Well, this weekend, Claire, one of Gaynor’s cousins, had her 60th birthday party in a lovely house in the Lake District. Claire is one of five, three of them her other sisters, and they were all there, apart from their brother who lives in the US. What was fascinating was to see the interaction between them. Gillian is Willie, Claire is Pie. They finish one another’s sentences. They laugh at shared jokes and circumstances that none of the rest of us are privy to, although we, too, laugh at the humour of the situation. The boyfriend that they can all now acknowledge was a walking disaster.
I hope that she won’t mind me mentioning this, but these childhood circumstances and the roles were highlighted for me when we went out for a long Sunday morning walk together. Very near the end someone pointed out to Willie that we could get home quicker by a slightly different route. The response was “Sorry, your leader has taken a wrong turn”. To my ear it sounded as though that was being said by a fifteen year old to her sisters.
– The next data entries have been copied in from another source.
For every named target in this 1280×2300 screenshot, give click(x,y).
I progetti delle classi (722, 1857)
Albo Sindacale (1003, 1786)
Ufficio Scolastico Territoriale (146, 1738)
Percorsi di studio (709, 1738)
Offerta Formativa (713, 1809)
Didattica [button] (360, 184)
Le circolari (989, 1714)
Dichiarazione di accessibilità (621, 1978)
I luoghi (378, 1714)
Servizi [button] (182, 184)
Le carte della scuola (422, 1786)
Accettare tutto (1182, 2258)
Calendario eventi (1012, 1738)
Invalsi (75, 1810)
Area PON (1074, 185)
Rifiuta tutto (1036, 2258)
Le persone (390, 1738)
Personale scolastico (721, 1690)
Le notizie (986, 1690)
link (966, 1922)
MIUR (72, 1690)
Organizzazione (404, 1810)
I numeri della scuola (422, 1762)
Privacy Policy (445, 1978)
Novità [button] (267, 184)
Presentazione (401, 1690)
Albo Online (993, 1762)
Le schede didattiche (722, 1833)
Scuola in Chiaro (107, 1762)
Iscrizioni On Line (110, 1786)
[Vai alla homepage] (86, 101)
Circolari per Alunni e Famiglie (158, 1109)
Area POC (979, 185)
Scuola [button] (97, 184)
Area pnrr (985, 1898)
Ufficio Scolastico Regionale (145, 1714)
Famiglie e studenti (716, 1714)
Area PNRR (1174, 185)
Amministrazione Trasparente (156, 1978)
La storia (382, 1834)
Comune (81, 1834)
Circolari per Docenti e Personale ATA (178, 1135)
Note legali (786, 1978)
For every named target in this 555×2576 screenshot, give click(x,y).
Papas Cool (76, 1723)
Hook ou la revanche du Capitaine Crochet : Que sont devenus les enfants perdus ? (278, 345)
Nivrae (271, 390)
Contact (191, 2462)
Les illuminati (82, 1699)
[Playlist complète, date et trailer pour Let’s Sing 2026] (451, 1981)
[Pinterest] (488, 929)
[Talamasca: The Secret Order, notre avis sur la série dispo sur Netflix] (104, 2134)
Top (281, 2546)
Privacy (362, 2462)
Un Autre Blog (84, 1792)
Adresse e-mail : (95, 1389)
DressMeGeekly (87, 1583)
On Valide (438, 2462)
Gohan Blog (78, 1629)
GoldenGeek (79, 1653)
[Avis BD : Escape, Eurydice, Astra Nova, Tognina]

It was a lovely moment that encapsulated what I can never experience.
Now, don’t get me wrong, I like being a loner, it’s what I am. I love my family deeply but also like to plough my own furrow. That ploughing, however, tends to exclude anyone else in its application. I also feel that I don’t need brothers and sisters. I do know, however, how important my relationship to Mike and Rosemary, my cousins, is. Yet it can never be as close as their own relationship is to one another. Fully understanding these relationships is something I don’t think that I can ever do. Witnessing them is joyous.